◆ WHAT TO PRODUCE
Rewrite the items from the line containing "The height and width of the screenshot is (341, 980)." down to the line containing "click(311, 45)", replacing "dropdown" with "drop-down list" and changing nothing else.

** Begin **

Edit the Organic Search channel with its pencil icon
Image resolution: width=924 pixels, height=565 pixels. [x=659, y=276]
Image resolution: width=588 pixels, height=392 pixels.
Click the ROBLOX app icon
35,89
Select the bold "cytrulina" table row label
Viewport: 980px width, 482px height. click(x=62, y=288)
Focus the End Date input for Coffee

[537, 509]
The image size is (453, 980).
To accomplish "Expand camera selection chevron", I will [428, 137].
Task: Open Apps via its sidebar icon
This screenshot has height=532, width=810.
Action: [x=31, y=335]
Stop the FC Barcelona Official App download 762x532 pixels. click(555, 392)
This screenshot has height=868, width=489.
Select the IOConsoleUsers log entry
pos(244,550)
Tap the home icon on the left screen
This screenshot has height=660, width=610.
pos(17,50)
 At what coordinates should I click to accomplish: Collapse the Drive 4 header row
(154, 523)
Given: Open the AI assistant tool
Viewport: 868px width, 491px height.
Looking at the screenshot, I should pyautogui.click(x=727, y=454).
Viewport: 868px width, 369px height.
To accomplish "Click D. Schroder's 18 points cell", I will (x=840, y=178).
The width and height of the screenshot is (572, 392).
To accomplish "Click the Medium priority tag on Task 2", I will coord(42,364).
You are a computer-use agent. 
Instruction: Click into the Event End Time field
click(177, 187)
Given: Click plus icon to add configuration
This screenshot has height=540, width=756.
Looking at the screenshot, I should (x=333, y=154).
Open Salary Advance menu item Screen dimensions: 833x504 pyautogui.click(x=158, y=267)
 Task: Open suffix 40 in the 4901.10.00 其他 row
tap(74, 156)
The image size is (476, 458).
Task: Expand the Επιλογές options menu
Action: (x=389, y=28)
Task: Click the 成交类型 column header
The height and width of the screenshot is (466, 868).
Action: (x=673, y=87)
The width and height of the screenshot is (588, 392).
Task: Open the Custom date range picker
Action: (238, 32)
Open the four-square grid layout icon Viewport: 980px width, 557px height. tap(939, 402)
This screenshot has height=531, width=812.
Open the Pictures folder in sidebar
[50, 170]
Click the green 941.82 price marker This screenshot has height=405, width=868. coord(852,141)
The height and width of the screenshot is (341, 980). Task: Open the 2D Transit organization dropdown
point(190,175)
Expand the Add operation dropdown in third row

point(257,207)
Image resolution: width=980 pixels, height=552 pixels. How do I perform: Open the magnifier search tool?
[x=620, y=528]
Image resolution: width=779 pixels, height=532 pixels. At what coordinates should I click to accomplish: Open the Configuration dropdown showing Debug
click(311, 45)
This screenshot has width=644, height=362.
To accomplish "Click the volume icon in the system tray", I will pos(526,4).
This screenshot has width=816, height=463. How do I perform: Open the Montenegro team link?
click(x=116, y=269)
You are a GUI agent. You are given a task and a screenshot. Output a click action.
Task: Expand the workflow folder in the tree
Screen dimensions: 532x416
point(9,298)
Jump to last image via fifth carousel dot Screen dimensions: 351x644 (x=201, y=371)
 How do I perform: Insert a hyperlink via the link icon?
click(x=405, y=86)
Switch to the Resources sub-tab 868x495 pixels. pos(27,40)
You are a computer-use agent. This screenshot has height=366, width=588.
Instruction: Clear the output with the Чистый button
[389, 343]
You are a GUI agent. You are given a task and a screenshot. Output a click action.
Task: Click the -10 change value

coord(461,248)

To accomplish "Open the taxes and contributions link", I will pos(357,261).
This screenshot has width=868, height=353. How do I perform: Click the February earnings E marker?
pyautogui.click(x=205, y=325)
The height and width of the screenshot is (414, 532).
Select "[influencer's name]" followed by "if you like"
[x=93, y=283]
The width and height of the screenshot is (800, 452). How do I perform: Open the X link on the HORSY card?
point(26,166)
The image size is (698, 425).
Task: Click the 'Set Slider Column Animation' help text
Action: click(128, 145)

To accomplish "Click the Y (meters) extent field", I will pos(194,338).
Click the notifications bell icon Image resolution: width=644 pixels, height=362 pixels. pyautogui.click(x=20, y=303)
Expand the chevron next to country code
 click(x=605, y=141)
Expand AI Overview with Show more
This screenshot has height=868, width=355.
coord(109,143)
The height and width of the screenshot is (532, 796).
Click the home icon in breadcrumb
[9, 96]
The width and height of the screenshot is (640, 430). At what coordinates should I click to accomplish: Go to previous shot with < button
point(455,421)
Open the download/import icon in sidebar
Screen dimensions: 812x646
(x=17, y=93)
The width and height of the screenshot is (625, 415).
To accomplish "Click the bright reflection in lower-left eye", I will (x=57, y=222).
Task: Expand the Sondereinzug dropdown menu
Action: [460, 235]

** End **

◆ RIGHT ANSWER
The height and width of the screenshot is (341, 980). Task: Open the 2D Transit organization drop-down list
point(190,175)
Expand the Add operation drop-down list in third row

point(257,207)
Image resolution: width=980 pixels, height=552 pixels. How do I perform: Open the magnifier search tool?
[x=620, y=528]
Image resolution: width=779 pixels, height=532 pixels. At what coordinates should I click to accomplish: Open the Configuration drop-down list showing Debug
click(311, 45)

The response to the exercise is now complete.